Job
Copy the rows word for word, starting at the line that contains "Given: Expand the Clip border-box dropdown" and ending at the last line of the rows. Leave the pictures out of your copy.

Exercise inputs
#####

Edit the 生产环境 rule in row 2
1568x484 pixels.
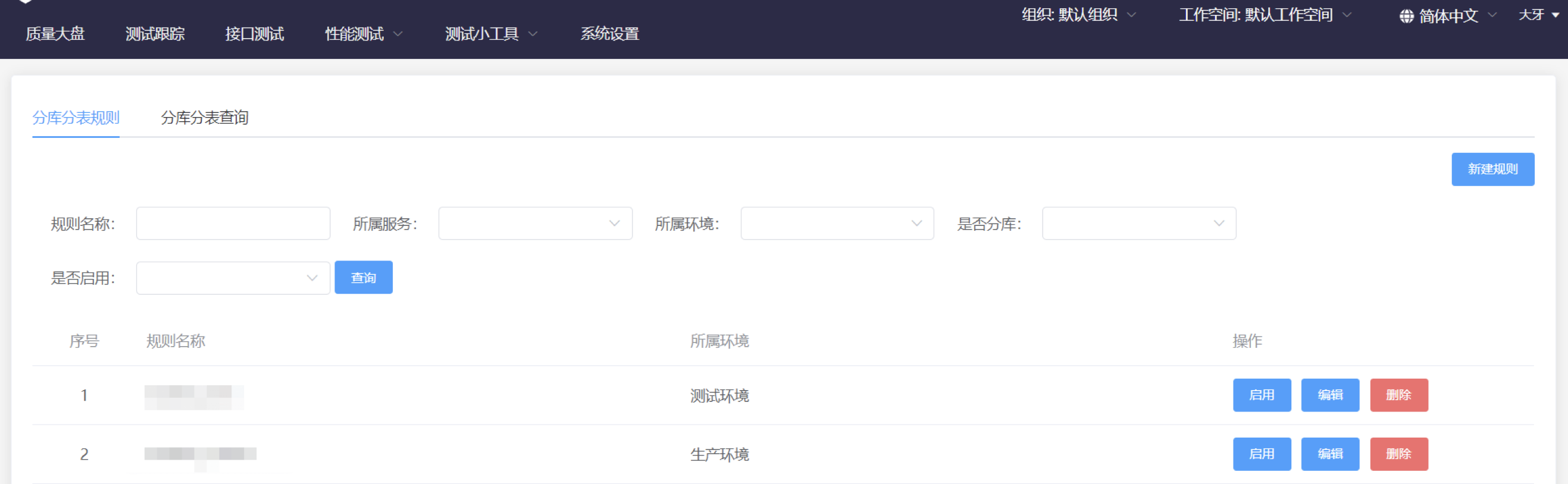[x=1329, y=454]
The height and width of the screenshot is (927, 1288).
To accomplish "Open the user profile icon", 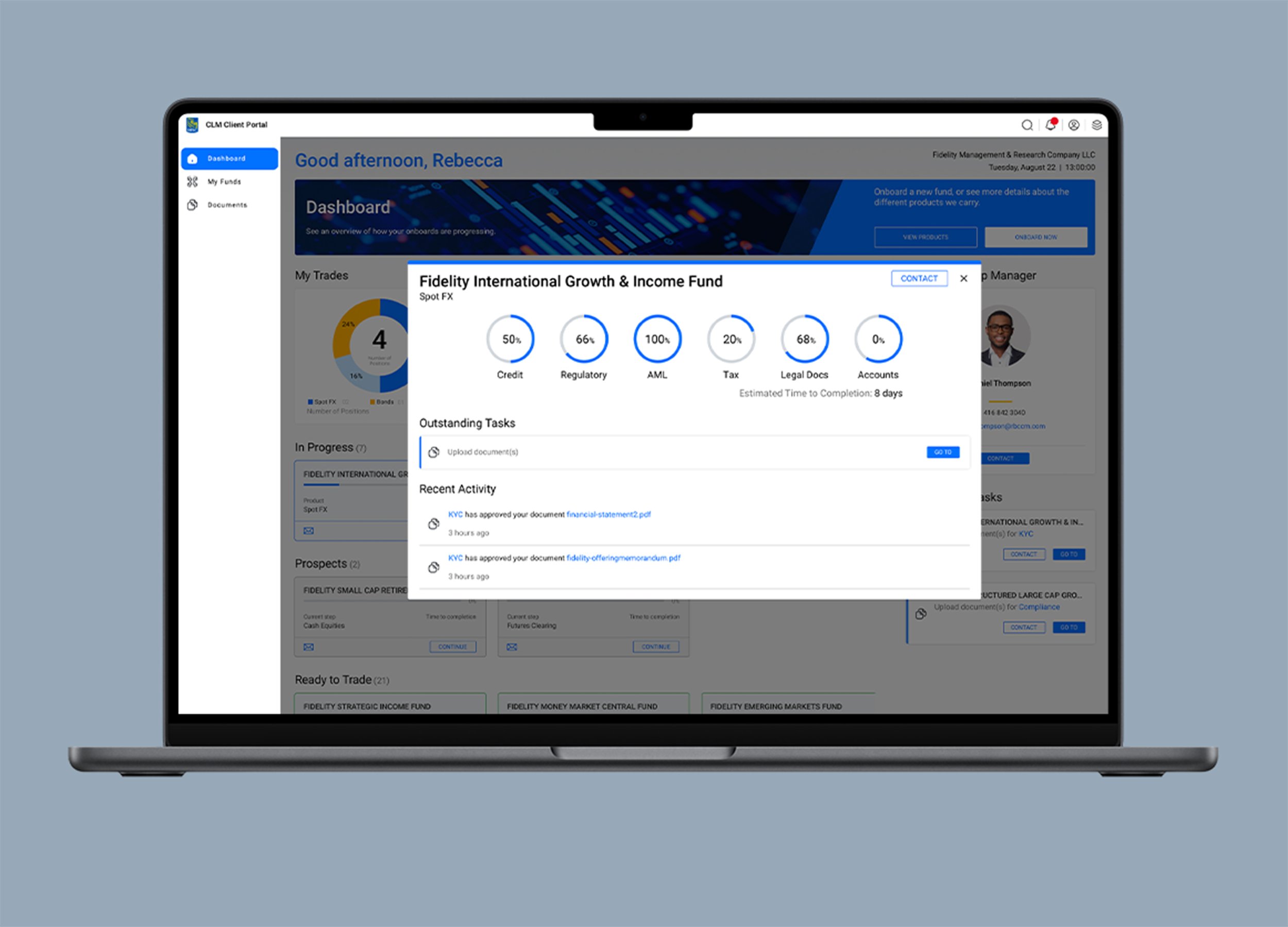I will [1073, 125].
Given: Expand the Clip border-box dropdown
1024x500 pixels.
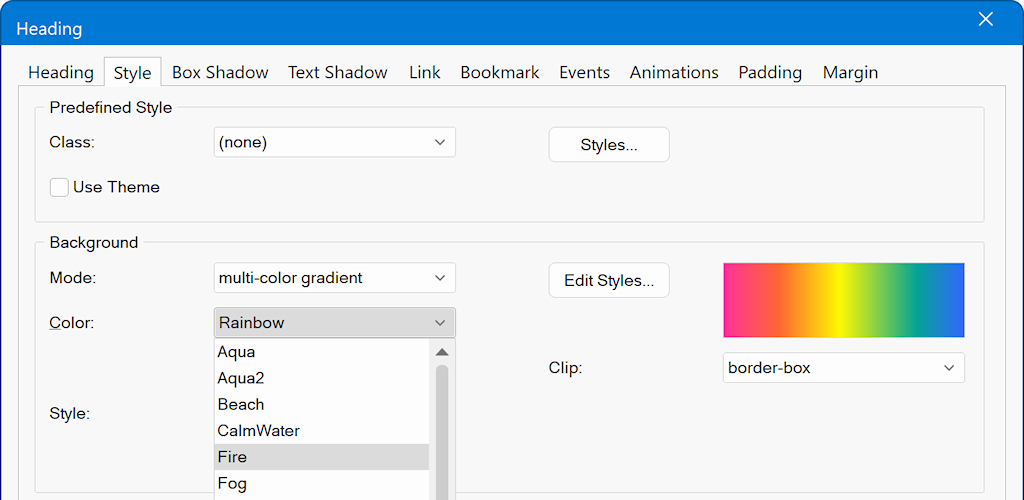Looking at the screenshot, I should 843,368.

#####

Written answer
Given: Expand the Clip border-box dropdown
1024x500 pixels.
Looking at the screenshot, I should 843,368.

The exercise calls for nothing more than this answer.